### TASK DATA
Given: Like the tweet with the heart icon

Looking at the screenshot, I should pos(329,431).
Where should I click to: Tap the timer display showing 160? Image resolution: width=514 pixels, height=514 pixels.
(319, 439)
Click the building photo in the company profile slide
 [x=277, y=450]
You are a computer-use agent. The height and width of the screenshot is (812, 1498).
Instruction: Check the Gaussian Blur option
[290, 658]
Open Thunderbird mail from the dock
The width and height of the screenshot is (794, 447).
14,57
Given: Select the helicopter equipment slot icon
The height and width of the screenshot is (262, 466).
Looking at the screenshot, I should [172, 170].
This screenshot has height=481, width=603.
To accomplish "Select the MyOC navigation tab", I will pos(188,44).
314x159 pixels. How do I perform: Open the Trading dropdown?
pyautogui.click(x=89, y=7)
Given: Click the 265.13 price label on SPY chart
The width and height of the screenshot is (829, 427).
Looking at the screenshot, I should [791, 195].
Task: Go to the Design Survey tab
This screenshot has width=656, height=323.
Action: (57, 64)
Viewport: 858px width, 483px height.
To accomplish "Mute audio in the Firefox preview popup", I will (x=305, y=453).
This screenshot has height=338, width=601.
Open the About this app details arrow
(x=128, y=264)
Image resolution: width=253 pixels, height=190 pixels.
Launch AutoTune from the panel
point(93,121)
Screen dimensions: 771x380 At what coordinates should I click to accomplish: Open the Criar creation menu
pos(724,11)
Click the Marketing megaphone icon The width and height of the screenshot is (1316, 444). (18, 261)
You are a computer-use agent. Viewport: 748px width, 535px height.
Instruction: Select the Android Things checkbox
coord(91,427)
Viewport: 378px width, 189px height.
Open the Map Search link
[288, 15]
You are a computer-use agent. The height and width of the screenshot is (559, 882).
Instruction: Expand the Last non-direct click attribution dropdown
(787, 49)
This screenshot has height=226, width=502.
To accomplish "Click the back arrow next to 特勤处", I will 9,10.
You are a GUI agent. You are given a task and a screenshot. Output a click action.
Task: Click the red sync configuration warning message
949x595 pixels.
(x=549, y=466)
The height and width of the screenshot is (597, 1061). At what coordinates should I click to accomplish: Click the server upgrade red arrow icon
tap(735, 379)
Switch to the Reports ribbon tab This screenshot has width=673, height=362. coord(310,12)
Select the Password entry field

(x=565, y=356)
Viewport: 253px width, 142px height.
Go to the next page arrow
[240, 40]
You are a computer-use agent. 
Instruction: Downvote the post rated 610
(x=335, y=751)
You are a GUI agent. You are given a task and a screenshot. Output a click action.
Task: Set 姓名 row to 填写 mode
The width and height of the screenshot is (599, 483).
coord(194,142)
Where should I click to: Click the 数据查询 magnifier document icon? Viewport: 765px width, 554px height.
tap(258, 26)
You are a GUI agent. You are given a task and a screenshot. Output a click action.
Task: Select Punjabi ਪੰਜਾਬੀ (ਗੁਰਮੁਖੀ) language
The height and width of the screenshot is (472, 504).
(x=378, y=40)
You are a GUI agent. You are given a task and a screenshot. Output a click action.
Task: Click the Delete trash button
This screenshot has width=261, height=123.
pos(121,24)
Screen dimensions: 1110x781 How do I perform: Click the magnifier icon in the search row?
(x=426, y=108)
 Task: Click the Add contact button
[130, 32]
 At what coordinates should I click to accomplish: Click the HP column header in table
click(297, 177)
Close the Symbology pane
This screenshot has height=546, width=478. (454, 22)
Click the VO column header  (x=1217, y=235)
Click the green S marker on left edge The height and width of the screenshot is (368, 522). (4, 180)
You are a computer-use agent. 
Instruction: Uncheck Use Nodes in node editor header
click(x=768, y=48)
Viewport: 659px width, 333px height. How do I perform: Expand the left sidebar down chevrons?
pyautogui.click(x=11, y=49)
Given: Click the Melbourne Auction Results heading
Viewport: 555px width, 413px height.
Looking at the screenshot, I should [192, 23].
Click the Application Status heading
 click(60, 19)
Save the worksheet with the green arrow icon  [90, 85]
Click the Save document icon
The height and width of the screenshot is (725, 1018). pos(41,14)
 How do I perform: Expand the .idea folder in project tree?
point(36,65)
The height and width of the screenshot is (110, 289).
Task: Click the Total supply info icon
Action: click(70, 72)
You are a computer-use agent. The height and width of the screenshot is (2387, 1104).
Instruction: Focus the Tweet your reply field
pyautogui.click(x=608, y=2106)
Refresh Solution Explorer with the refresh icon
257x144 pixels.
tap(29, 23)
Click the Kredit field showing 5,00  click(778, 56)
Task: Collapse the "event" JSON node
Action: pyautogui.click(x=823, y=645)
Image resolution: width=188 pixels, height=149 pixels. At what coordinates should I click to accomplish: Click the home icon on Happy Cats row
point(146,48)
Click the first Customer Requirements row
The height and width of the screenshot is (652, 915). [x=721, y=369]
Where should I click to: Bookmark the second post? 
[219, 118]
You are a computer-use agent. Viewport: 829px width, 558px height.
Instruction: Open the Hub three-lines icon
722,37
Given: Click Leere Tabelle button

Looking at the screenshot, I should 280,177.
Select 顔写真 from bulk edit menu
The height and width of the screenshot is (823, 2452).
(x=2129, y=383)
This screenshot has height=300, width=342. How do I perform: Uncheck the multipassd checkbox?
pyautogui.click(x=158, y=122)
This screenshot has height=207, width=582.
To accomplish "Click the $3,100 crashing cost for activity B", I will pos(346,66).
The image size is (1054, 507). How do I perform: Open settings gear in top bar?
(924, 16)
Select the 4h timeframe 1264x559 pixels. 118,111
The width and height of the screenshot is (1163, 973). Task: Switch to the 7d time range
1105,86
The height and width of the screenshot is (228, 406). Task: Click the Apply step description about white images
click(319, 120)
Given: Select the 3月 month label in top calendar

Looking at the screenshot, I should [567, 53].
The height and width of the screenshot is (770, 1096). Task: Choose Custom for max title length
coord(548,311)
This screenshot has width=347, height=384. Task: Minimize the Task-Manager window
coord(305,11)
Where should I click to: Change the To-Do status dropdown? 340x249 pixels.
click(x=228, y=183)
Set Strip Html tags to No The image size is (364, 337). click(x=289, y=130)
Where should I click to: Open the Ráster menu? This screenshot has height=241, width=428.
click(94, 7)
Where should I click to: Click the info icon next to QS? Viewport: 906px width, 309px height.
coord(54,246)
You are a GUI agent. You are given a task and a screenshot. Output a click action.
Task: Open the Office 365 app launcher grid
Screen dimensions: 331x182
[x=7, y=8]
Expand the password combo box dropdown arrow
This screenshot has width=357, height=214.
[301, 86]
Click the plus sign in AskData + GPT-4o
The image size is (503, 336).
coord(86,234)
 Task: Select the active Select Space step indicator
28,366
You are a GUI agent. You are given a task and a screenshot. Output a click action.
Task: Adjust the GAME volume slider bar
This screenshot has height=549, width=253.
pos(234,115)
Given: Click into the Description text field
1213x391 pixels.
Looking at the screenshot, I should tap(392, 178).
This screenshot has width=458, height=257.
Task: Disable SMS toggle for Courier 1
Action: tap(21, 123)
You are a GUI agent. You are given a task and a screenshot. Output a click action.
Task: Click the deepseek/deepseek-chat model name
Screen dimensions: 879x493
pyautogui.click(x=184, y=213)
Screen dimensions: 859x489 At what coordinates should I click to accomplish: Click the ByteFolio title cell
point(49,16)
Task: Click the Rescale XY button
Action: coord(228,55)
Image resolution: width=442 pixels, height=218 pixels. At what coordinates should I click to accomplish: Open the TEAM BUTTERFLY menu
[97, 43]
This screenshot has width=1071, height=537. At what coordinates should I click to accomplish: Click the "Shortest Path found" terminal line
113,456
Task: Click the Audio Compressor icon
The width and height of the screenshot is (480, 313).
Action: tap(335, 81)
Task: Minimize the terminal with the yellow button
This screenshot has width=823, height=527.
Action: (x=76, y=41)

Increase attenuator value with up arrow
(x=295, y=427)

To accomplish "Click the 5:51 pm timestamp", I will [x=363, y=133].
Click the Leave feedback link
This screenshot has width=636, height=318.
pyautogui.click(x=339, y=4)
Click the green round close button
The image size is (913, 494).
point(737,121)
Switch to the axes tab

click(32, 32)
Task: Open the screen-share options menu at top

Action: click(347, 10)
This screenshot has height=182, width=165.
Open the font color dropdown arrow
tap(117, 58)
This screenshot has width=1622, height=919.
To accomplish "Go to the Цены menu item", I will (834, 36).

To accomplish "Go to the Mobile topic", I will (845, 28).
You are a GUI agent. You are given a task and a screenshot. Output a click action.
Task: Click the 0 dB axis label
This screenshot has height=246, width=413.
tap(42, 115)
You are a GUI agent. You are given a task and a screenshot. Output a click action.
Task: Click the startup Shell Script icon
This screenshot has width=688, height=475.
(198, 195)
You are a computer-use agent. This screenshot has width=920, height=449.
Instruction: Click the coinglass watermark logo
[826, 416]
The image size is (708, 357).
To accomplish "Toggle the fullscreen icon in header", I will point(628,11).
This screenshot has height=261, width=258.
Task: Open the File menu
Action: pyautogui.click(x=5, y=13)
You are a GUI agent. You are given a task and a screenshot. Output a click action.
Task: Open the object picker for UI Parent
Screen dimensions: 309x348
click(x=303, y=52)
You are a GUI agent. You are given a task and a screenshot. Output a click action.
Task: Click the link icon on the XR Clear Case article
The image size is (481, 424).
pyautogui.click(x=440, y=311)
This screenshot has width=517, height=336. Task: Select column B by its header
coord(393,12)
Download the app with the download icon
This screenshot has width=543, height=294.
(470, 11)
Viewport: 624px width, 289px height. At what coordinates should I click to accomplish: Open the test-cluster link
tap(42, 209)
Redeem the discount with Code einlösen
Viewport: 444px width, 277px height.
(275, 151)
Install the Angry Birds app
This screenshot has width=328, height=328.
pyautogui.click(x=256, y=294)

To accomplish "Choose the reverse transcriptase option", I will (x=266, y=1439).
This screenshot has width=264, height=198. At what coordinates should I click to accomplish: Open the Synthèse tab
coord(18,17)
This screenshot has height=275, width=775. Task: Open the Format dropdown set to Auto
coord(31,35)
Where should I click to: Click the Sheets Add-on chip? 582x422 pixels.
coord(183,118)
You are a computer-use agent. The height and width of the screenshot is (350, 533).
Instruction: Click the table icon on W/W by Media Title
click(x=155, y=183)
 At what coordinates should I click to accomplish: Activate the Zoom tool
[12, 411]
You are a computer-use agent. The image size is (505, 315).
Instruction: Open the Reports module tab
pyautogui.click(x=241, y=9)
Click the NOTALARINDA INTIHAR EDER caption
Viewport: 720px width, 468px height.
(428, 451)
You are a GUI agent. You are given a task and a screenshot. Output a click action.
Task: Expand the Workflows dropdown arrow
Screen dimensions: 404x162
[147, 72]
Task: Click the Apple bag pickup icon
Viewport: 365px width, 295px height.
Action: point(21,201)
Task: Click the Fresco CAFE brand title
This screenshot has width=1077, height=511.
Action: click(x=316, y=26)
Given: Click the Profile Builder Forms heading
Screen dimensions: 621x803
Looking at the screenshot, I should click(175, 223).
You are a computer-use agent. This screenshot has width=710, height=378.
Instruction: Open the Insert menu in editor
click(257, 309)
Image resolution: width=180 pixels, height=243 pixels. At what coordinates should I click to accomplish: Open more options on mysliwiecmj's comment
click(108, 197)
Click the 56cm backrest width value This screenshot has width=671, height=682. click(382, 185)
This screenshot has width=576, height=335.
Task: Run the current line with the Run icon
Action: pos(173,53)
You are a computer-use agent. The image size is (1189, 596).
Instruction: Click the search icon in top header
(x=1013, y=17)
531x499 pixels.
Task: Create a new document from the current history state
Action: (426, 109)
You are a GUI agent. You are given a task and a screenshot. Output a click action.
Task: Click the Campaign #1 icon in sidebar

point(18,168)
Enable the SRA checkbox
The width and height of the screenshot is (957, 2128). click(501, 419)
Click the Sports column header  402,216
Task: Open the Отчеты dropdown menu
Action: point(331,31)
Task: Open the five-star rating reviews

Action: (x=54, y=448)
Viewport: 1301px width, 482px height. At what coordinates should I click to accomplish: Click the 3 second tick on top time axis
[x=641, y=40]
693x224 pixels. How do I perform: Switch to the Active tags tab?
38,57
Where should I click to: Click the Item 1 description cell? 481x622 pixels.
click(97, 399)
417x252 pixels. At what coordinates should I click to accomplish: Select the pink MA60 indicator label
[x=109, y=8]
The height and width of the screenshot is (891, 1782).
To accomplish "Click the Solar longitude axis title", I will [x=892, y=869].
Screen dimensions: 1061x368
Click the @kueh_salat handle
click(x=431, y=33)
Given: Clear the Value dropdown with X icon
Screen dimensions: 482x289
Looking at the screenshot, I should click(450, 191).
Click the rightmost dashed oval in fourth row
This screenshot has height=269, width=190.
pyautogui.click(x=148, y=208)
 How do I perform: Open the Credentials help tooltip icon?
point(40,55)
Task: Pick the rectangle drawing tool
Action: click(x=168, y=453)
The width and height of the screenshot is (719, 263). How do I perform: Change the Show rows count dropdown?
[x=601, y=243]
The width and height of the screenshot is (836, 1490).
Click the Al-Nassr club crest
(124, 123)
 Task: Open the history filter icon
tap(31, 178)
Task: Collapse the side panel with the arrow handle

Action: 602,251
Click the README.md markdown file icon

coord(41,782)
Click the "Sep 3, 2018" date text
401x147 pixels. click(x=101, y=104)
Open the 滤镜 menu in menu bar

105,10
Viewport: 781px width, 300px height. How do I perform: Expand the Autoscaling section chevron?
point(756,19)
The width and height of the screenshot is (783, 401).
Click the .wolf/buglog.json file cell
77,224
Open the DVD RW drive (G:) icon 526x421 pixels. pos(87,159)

### TO DO
What is needed is a word-for-word copy of the records above, from the first line through the line that contains "is (812, 1498).".

### YOUR RESPONSE
Given: Like the tweet with the heart icon

Looking at the screenshot, I should pos(329,431).
Where should I click to: Tap the timer display showing 160? Image resolution: width=514 pixels, height=514 pixels.
(319, 439)
Click the building photo in the company profile slide
 [x=277, y=450]
You are a computer-use agent. The height and width of the screenshot is (812, 1498).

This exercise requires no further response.